*WHAT NEEDS TO BE DONE*. Take every line containing "pixels" from the material and copy it.

*THE DATA*.
----

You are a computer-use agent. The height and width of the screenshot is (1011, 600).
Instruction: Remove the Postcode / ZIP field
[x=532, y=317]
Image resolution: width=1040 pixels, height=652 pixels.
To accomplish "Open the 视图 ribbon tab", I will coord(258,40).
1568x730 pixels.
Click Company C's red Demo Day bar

----

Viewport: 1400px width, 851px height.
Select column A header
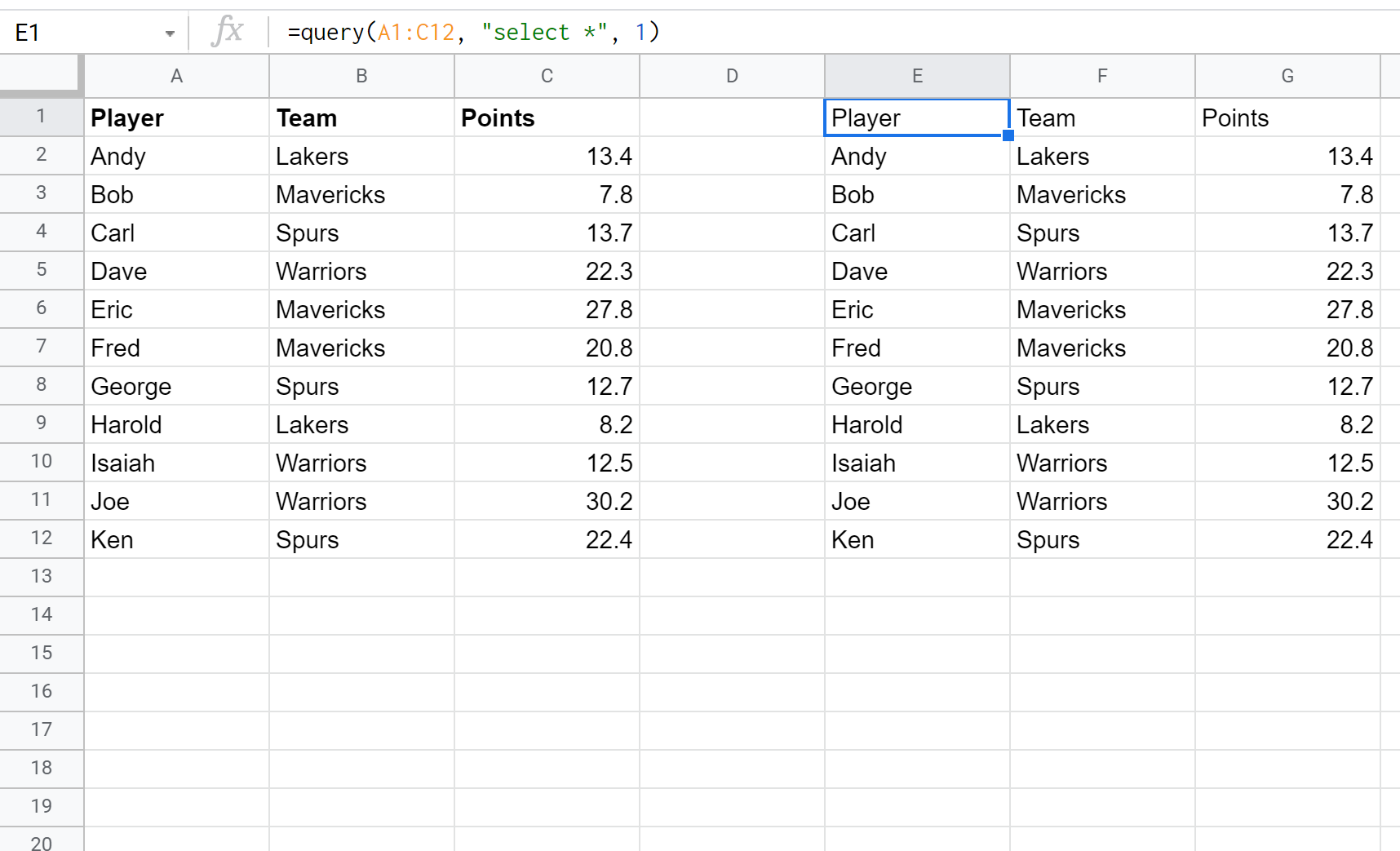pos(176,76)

----

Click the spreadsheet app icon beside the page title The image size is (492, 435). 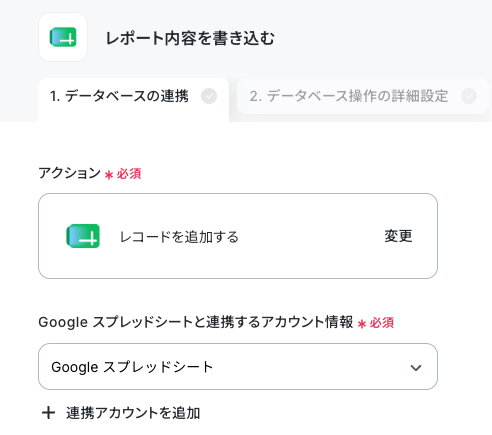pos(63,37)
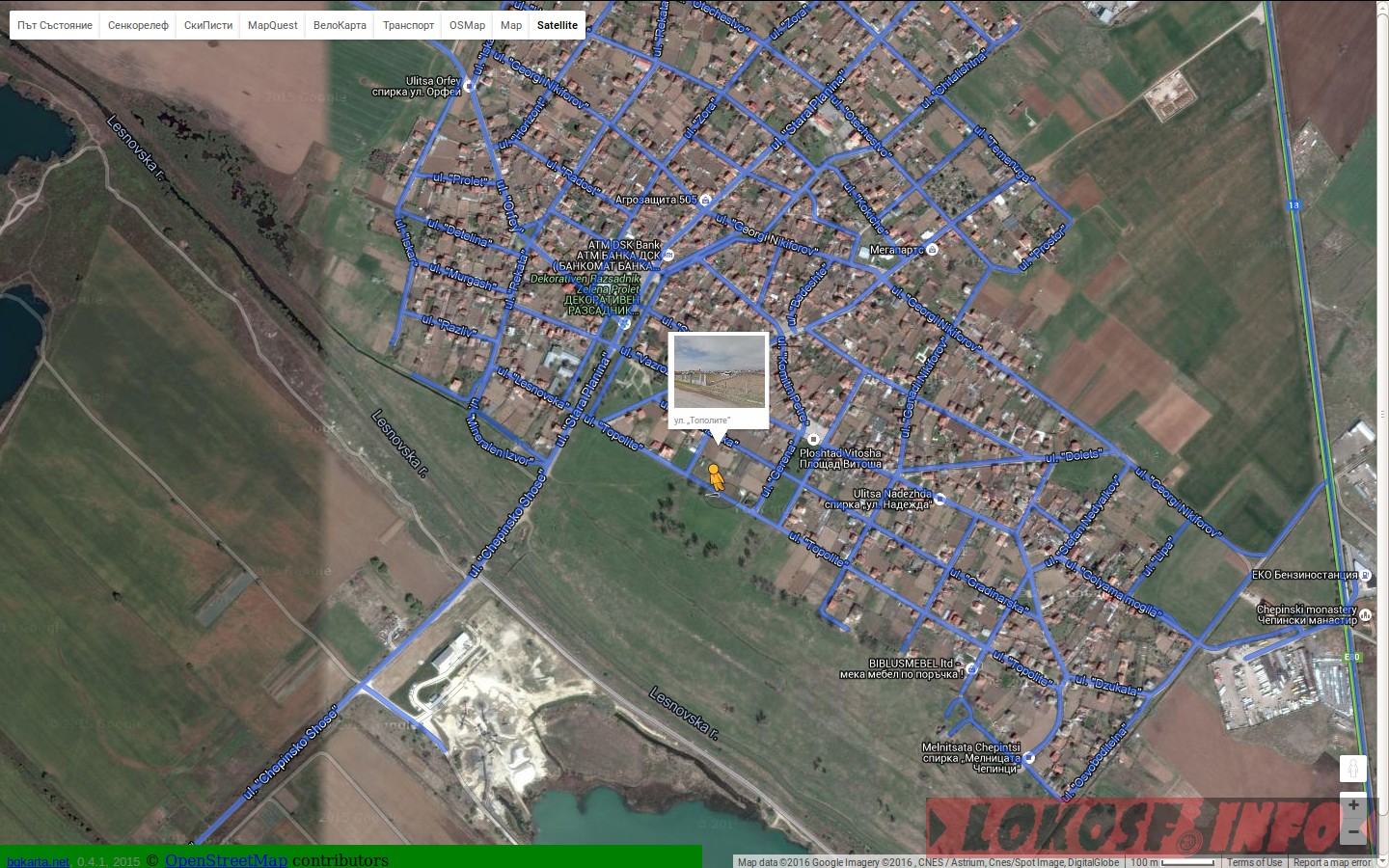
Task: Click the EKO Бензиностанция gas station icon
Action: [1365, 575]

----

*RESPONSE*.
Image resolution: width=1040 pixels, height=652 pixels.
1568x730 pixels.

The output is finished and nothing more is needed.